However as mentioned elsewhere (
[https://news.ycombinator.com/item?id=7500280](https://news.ycombinator.com/item?id=7500280)
) if most of what you do to organise your code involves passing functions to
functions and very little of it involves creating class hierarchies or
prototype chains, it's a fair assessment that the language that you are using
is more functional than OO.

The language that you are using may be a subset of the whole language, but
with JavaScript that's given - you have to find the good parts or go mad
trying. I was wrong about JavaScript as a whole, but maybe less so about
JavaScript as it is successfully used.

------
hibikir
Inheritance is easily overused, but that doesn't mean that we should just
avoid it altogether.

The problem IMO is that we are stuck in a view that inheritance is really
about ontology, when what we really mean, and want, is code reuse. It's very
hard to make a 5 level deep ontology not break down. This is why we have this
whole 'prefer composition over inheritance' business.

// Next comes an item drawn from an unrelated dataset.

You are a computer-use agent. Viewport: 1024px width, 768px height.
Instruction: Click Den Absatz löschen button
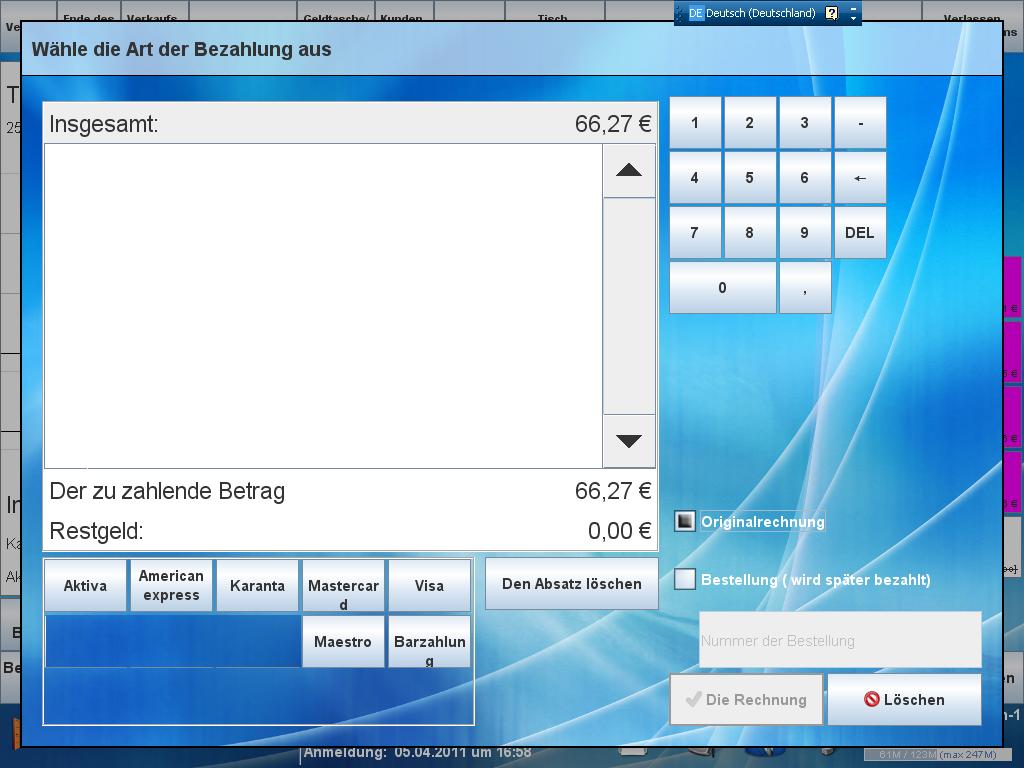572,584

But while we are stuck with that kind of mindset in Java (at least pre java
8), we miss the capability of using inheritance as a way of adding mixins.
There is much power in using mixins as a way to clarify composition, while we
still keep the inheritance tree very shallow.

That's one thing we get with judicious use of the Scala cake pattern, which
you could easily reproduce in javascript: Composition without really having to
write a bunch of useless boilerplate. There's a nice talk out there about it.
Cake Pattern: The Bakery from the Black Lagoon.

The trick, as with most other programming techniques, is to use it carefully.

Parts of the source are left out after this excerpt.